Why did an OpenCL rendering optimization make my code slower?

68 Views Asked by At

I'm trying to optimize my 3D rendering OpenCL code. Currently, I render a 3D triangle by dividing its bounding box into 2x2 tiles and doing necessary computations for each pixel inside the tile. This turned out to be slightly faster than giving each work item just a single pixel, because based on the barycentric coordinates of point (x,y), it's easy to update them and get the coordinates for (x+1,y) etc. Here's the implementation of this idea:

typedef float3 vec3;

// v1,v2,v3 are (x,y,1/z) coordinates of the triangle's projection onto the screen 
__kernel void draw(__global float* depthBuffer,__global int* colorArray,
                   vec3 v1, vec3 v2, vec3 v3, int clr,
                   int screen_width, int screen_height, int minX, int minY, float inv) {

    // do all the computations for a 2x2px tile.
    // inv is the precomputed denominator in the barycentric coords formula:
    // 1/(v1.x*v2.y - v1.x*v3.y - v1.y*v2.x + v1.y*v3.x + v2.x*v3.y - v2.y*v3.x)
    
    // x,y of top-left corner of tile:
    int x = 2*(get_global_id(0))+minX; // minX,minY - top left of triangle bounding box
    int y = 2*(get_global_id(1))+minY; // 2 is the tile size
    
    float lambda1 = (-v1.x*v3.y + v1.x*y + v1.y*v3.x - v1.y*x - v3.x*y + v3.y*x)*inv; // barycentric coordinates of the top-left corner of the tile.
    float lambda2 = (v1.x*v2.y - v1.x*y - v1.y*v2.x + v1.y*x + v2.x*y - v2.y*x)*inv;
    float dx1 = (v3.y - v1.y)*inv, dx2 = (v1.y - v2.y)*inv; // barycentric coordinates of a point increase by this value when x increases by 1.
    int index = (pos.y + (screen_height / 2)) * screen_width + (pos.x + (screen_width / 2));
    // test if top-left pixel is inside triangle's projection
    if(lambda1>=0 && lambda2>=0 && lambda1+lambda2<=1){ 
        float f = lambda2*v3.z + lambda1*v2.z + (1-lambda1-lambda2)*v1.z; // depth
        if (f > depthBuffer[index]) {
            depthBuffer[index] = f;
            colorArray[index] = clr;
        }
    }
    
    ++index; // update pixel index
    lambda1 += dx1; // get barycentric coordinates for point (x+1,y)
---------------
What you will do:
**1.** According to the OpenCL rendering question, what size are the tiles that the triangle's bounding box is divided into?
**2.** Pick up the OpenCL rendering kernel from its last line and carry the code on.

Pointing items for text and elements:
---------------
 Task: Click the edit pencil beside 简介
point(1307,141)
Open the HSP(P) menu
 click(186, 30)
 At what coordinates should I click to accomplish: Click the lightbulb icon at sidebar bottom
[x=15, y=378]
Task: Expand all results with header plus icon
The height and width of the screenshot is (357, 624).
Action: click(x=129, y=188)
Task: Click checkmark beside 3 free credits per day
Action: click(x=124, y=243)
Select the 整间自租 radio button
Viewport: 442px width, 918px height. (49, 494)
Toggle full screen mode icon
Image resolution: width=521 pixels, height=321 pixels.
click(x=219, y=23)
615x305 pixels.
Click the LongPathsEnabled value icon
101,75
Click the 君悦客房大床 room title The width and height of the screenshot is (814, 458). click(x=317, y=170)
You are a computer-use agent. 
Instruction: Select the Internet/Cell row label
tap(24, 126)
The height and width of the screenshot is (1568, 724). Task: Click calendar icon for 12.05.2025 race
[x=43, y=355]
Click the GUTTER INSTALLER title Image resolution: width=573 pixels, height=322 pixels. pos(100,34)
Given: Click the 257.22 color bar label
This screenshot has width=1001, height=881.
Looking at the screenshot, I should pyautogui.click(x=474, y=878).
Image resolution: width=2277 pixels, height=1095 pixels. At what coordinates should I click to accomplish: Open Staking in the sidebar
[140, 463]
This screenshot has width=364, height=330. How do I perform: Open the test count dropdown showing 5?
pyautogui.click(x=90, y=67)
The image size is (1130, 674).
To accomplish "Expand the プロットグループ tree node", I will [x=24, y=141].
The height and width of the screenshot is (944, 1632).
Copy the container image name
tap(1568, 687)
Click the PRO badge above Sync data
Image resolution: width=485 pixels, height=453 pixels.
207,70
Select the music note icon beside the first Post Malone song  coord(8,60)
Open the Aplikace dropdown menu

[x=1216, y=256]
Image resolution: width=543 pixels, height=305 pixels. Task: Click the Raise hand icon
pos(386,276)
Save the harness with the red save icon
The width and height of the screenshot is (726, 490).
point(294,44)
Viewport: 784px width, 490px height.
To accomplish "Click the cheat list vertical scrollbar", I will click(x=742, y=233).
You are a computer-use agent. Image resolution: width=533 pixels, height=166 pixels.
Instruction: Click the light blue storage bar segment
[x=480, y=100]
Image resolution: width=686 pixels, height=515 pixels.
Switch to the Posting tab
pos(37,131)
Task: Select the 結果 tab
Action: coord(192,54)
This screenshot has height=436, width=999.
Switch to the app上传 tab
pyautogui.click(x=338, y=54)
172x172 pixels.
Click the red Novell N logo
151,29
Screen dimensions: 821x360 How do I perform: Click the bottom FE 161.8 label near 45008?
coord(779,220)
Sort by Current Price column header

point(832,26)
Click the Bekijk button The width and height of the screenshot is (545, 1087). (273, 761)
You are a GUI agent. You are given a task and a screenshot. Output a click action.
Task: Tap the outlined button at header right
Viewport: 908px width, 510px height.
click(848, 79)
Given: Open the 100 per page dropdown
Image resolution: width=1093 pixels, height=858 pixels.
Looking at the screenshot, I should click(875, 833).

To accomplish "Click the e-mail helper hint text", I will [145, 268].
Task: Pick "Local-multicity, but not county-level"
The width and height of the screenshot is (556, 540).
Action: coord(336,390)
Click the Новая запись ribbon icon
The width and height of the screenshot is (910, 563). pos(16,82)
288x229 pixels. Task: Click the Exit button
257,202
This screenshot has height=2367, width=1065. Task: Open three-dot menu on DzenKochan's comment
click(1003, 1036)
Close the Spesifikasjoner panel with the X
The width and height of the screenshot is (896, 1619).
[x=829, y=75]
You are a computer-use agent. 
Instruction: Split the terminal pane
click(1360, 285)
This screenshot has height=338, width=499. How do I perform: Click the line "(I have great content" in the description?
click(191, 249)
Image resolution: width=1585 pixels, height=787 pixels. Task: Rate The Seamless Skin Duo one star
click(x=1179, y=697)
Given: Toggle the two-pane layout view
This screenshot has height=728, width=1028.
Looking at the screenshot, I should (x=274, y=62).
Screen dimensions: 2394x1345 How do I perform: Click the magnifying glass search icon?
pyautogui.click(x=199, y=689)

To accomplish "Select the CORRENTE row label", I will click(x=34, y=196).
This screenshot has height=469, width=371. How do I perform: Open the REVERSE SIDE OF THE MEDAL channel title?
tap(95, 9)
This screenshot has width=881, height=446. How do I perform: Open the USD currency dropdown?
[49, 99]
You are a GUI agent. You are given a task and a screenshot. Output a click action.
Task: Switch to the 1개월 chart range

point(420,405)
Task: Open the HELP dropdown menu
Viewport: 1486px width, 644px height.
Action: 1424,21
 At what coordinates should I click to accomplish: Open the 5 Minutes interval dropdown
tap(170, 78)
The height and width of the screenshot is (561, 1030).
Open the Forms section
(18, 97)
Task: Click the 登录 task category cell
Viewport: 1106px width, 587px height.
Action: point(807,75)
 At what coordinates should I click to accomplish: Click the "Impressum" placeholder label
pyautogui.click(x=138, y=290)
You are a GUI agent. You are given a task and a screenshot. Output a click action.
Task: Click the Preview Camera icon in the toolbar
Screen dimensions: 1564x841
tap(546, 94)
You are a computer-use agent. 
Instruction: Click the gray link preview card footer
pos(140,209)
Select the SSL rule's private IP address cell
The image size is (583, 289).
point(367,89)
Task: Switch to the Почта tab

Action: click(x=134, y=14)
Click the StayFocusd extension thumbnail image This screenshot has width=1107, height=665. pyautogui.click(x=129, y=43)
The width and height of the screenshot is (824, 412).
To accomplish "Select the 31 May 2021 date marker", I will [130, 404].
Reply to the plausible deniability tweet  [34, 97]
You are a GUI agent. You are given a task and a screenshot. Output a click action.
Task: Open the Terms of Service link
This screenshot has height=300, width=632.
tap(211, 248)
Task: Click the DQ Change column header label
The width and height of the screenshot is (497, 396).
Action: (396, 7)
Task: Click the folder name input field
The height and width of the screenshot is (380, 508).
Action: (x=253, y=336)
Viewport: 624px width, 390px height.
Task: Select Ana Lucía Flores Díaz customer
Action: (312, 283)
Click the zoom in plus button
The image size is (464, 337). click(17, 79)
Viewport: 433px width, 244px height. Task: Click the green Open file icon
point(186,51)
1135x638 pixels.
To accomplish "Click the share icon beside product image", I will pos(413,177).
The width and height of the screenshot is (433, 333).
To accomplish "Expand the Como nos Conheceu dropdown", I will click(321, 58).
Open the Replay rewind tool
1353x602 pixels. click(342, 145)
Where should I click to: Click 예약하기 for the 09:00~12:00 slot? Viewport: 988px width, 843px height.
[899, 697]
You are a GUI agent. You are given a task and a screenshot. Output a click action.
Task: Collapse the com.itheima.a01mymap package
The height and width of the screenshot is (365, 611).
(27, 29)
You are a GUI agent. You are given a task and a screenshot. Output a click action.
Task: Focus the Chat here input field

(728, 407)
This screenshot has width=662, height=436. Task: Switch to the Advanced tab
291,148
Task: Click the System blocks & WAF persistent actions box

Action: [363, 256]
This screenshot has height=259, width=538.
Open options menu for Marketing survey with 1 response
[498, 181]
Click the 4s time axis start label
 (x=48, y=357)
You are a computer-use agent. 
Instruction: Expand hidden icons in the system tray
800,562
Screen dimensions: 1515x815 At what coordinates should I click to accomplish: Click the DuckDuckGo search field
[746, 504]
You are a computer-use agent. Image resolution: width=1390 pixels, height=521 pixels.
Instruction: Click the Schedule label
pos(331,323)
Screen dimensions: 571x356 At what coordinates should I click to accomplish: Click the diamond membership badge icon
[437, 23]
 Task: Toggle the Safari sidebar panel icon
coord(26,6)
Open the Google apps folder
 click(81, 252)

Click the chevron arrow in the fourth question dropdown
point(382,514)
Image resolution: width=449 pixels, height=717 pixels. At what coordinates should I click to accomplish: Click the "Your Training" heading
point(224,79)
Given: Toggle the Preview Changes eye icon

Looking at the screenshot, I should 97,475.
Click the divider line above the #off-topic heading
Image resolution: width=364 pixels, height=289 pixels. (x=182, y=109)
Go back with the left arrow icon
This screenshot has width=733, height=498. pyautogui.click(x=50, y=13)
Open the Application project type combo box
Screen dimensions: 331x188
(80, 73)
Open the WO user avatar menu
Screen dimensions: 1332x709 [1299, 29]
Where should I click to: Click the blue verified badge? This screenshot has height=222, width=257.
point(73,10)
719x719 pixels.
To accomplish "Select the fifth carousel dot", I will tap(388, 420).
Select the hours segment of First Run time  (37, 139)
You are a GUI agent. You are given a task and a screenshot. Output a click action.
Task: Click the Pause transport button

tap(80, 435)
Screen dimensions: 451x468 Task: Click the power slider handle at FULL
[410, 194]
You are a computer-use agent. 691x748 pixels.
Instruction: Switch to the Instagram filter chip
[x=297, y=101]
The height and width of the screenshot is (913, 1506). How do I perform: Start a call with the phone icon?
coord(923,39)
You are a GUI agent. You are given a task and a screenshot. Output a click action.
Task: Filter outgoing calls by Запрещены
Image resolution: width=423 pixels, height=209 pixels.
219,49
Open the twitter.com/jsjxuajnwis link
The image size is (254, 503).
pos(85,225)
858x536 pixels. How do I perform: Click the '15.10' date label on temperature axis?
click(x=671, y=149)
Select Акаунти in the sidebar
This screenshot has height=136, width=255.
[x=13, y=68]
---------------
Task results:
**1.** 2x2 pixels.

**2.**
    lambda2 += dx2;
    if(lambda1>=0 && lambda2>=0 && lambda1+lambda2<=1){
        float f = lambda2*v3.z + lambda1*v2.z + (1-lambda1-lambda2)*v1.z;
        if (f > depthBuffer[index]) {
            depthBuffer[index] = f;
            colorArray[index] = clr;
        }
    }

    index+=screen_width;
    lambda1 += (v1.x - v3.x)*inv; // same as dx1,dx2 but for changing y.
    lambda2 += (v2.x - v1.x)*inv; // (x+1,y+1)
    if(lambda1>=0 && lambda2>=0 && lambda1+lambda2<=1){
        float f = lambda2*v3.z + lambda1*v2.z + (1-lambda1-lambda2)*v1.z;
        if (f > depthBuffer[index]) {
            depthBuffer[index] = f;
            colorArray[index] = clr;
        }
    }

    --index; 
    lambda1 -= dx1; // (x,y+1)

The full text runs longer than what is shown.